Thank you for clearing things up jp! Now I think im ready to do it.


----------



## JPs300 (Mar 23, 2011)

greenkitty7 said:


> it just has always seemed to me that a steel paddle attatched to your axle will tear the hell out of your bike if you ever get high centered on a hard rut.


The point is you won't be high centered on a hard rut, as the paddle will have kept the bike moving in the first place. There's never a time when the tires are turning w/o it turning, thus if the tires have dug in and can't find traction so has the paddle. 

Yes, it will be harder on bearings, the diff, etc driveline, but I don't see too many people on here worrying about the added drivetrain stress of their outlaws/backs/etc vs their stock 25 or 26 all-terrains.......

Traction is traction, no matter how you acheive it you're increasing the drivetrain stress just the same.


----------



## gotmuddy (Jul 15, 2011)

I have a *little* experience with paddles on 300 hondas. the drum is cast aluminum, and inside the drum is a steel liner for contact with the shoes. The hub is steel and with a cutting wheel on a grinder and a BFH you can get to the hub in about 5 minutes. When you get the aluminum off the hub you end up with 8 sections that are raised. I grind down into the valleys between them then weld 8 pieces of 5.5 by 2.5 by 3/8" flat stock and weld the hell out of them. never broke one yet.

******************************

- Directions -
(A) Write out the portion of the forum thread about axle paddles that begins at the words "The point is" and stops after the words "or 26 all-terrains.......".
(B) Resume the forum thread about axle paddles, picking up right after its final sentence.

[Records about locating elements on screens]
******************************

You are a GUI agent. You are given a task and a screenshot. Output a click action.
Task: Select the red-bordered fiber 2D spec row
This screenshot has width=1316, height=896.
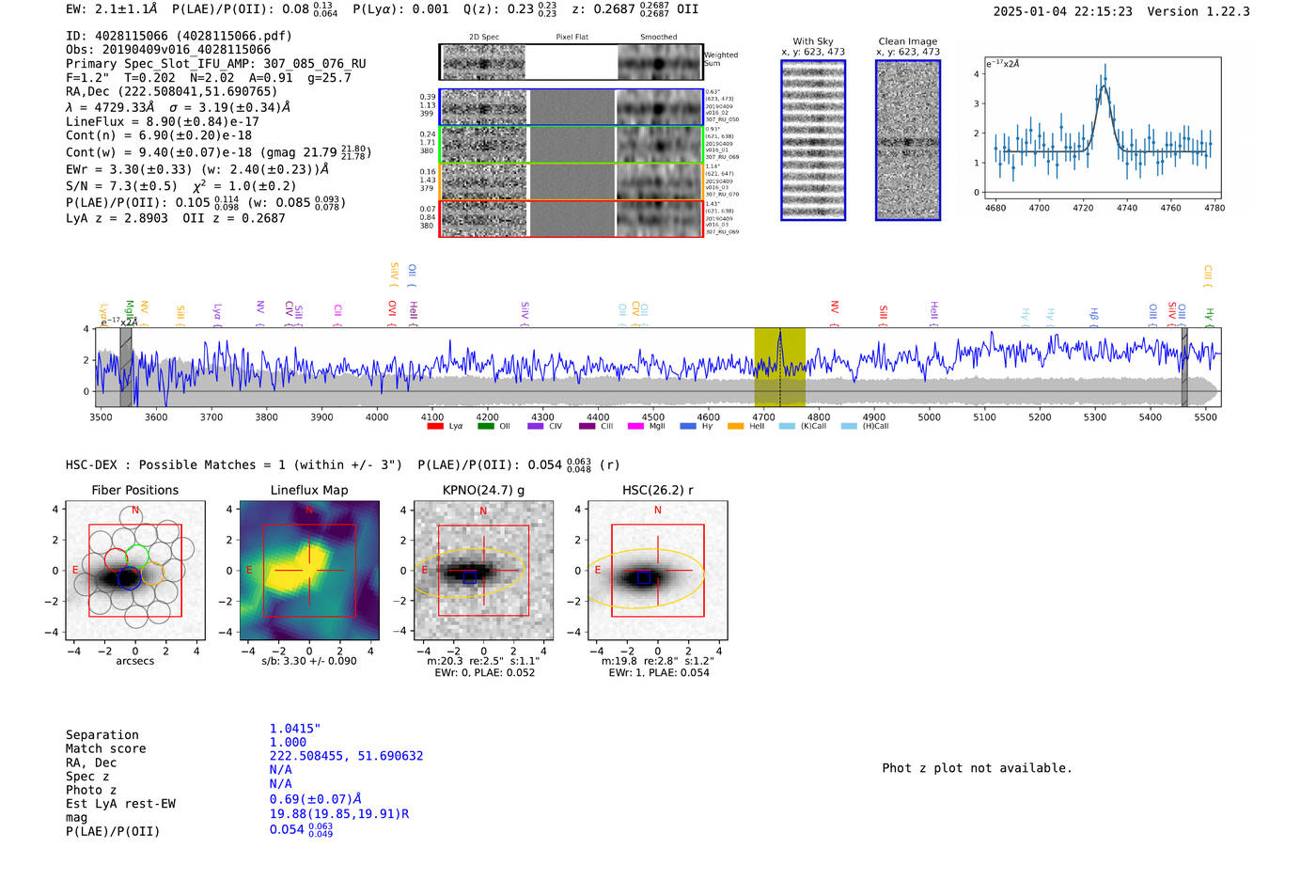[x=484, y=219]
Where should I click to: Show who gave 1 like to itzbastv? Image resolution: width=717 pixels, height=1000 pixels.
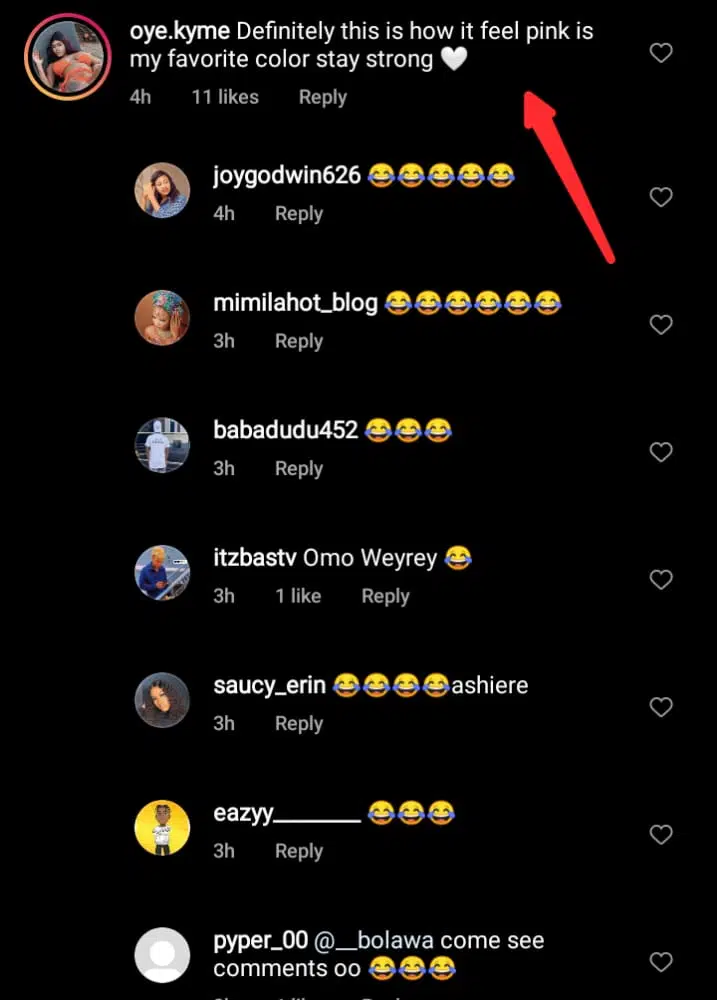click(x=298, y=596)
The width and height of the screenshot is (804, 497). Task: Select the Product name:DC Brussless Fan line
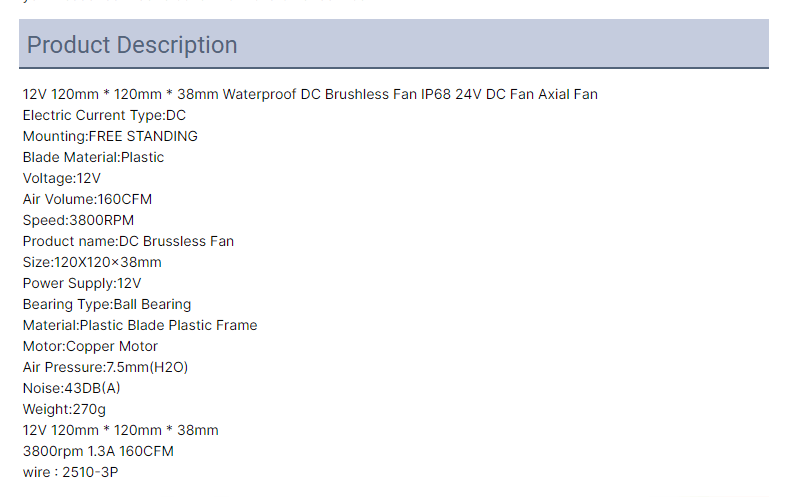[128, 242]
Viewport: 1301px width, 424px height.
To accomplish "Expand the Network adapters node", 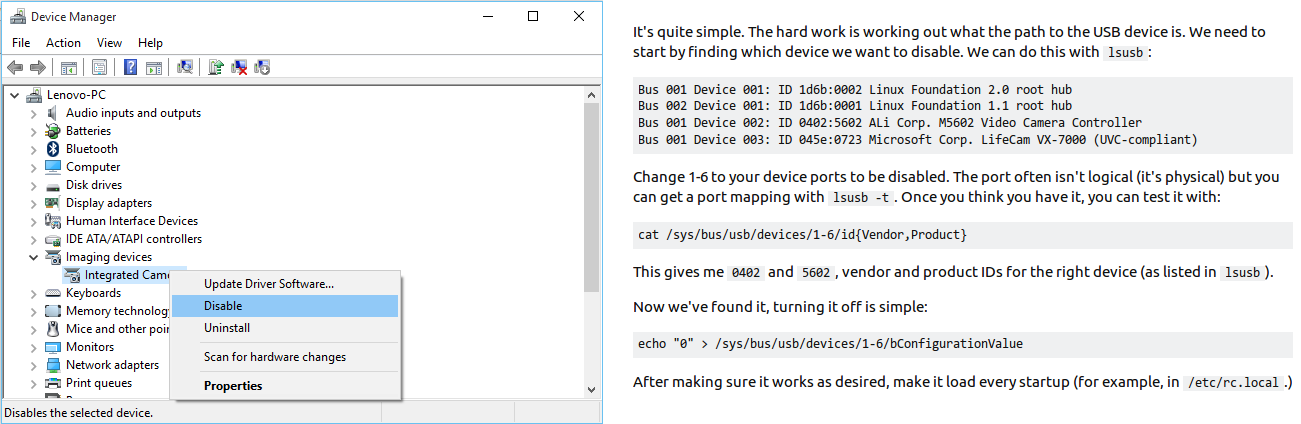I will [34, 365].
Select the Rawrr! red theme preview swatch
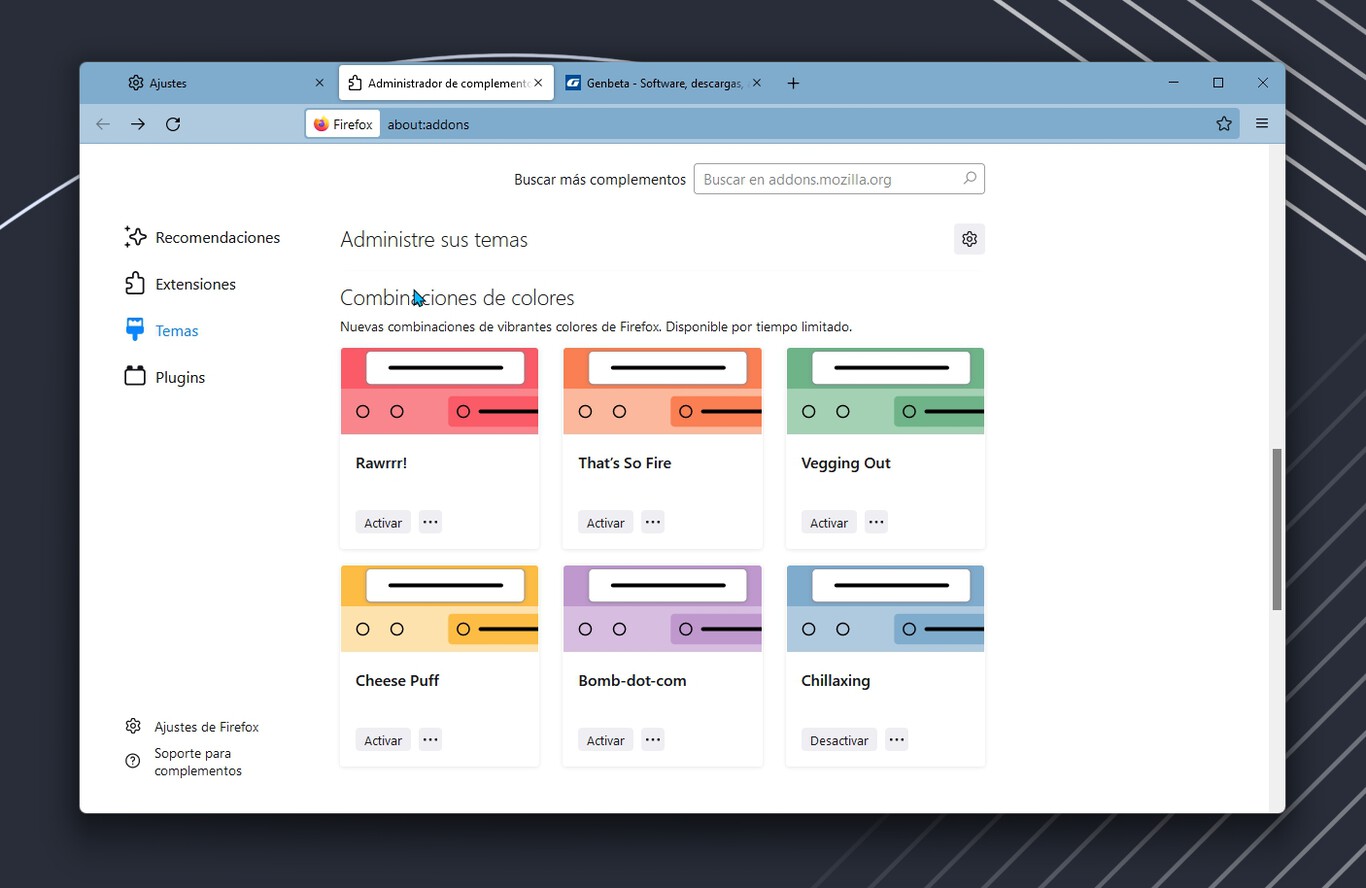The image size is (1366, 888). pyautogui.click(x=439, y=390)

******************************

- Exercise responses -
(A)
The point is you won't be high centered on a hard rut, as the paddle will have kept the bike moving in the first place. There's never a time when the tires are turning w/o it turning, thus if the tires have dug in and can't find traction so has the paddle. 

Yes, it will be harder on bearings, the diff, etc driveline, but I don't see too many people on here worrying about the added drivetrain stress of their outlaws/backs/etc vs their stock 25 or 26 all-terrains.......

(B)
----------



## wcs61 (Jun 7, 2011)

JPs300 said:


> lots of miss-info in here.......
> 
> 
> 
> ...


Guess a picture is worth a thousand words


----------



## Bruteforce10 (Jun 25, 2010)

Axle paddles make a huge differance and as far as the welding goes i have this one welded directly to the hub and it has been to hell and back without any trouble. When i was on my brute with tha 32's i had someone follow me on a 300 on 28's and a paddle with less effort than me all because his tires didnt touch the bottom....the paddle pushed him along the rut. 

No, paddles may not be the best on bearings and other things but niether is mud or water.


----------



## Impact Fab (Jul 1, 2011)

I am glad someone got down to the metal..lol...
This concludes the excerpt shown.